# REQUIRED ACTION
Output begins at the line with "Click the Color white swatch" and ends at the last line of the records below. Copy each line in that span exactly, and leave out pictures.

DATA SHOWN START

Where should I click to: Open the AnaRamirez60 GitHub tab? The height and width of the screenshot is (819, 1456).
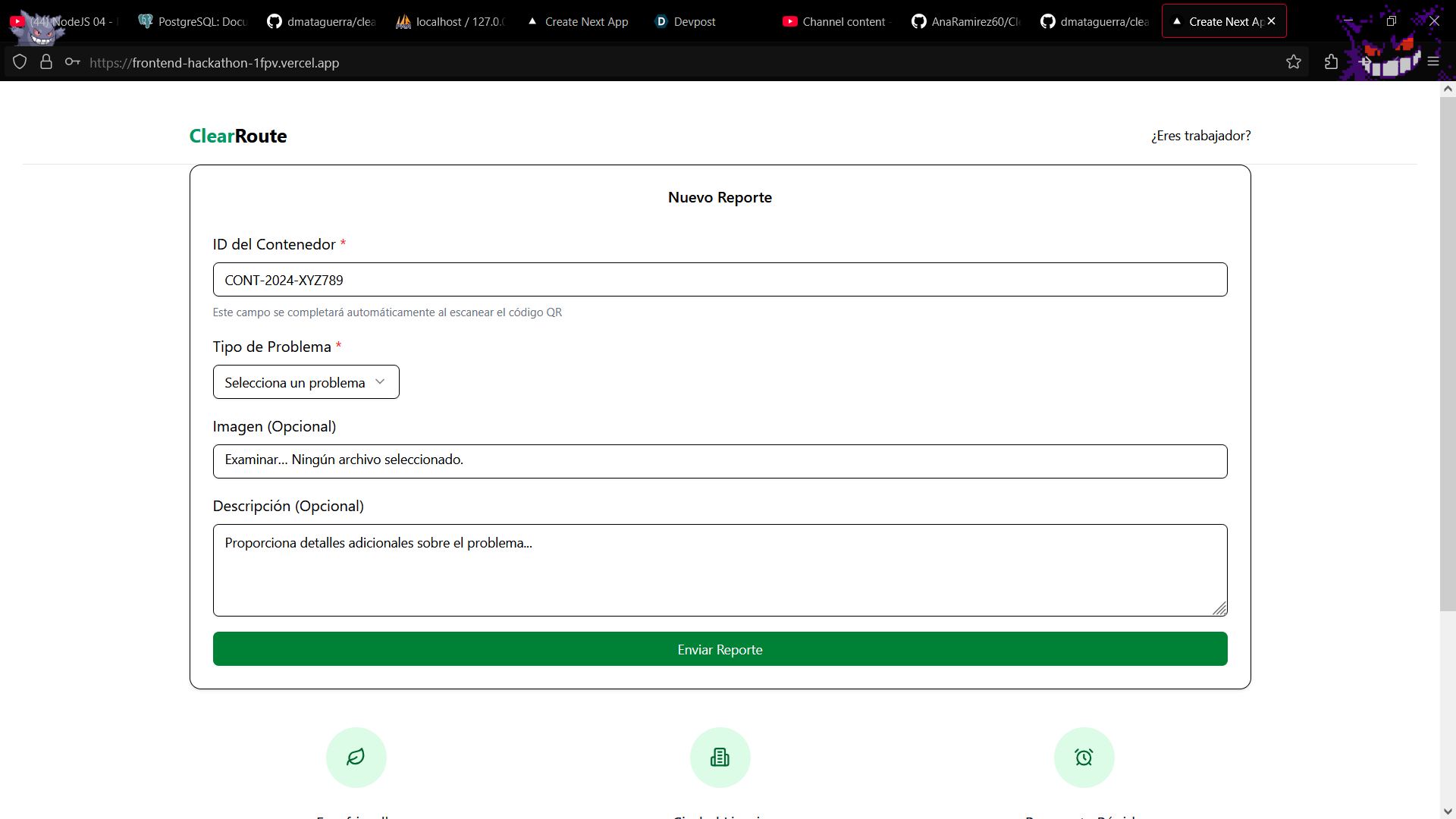click(966, 21)
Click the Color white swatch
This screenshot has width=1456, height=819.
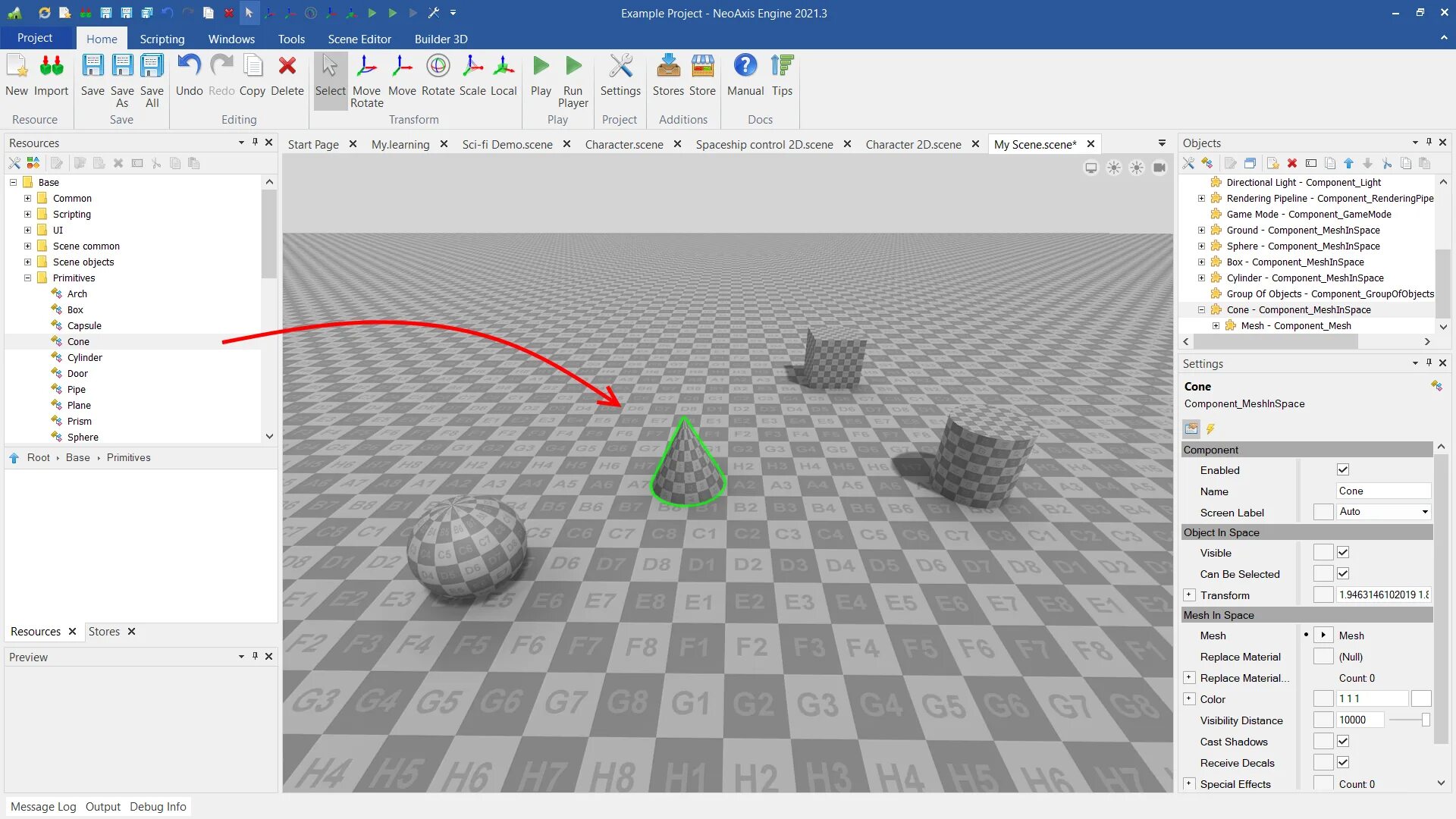1421,699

DATA SHOWN END

# EXERCISE SOLUTION
Click the Color white swatch
This screenshot has width=1456, height=819.
1421,699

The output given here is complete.